(What is being asked): Only the number is needed: how many lines of the entries below contain the word "field".

(Supplied material):
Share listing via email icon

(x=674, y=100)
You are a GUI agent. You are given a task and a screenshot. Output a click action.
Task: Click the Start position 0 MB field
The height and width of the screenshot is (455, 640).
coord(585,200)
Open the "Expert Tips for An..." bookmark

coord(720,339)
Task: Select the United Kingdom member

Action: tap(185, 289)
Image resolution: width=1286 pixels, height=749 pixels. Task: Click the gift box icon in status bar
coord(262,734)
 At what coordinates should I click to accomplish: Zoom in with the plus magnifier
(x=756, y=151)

--

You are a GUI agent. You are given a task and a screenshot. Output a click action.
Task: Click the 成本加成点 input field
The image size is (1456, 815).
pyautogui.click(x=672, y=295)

(Task answer): 2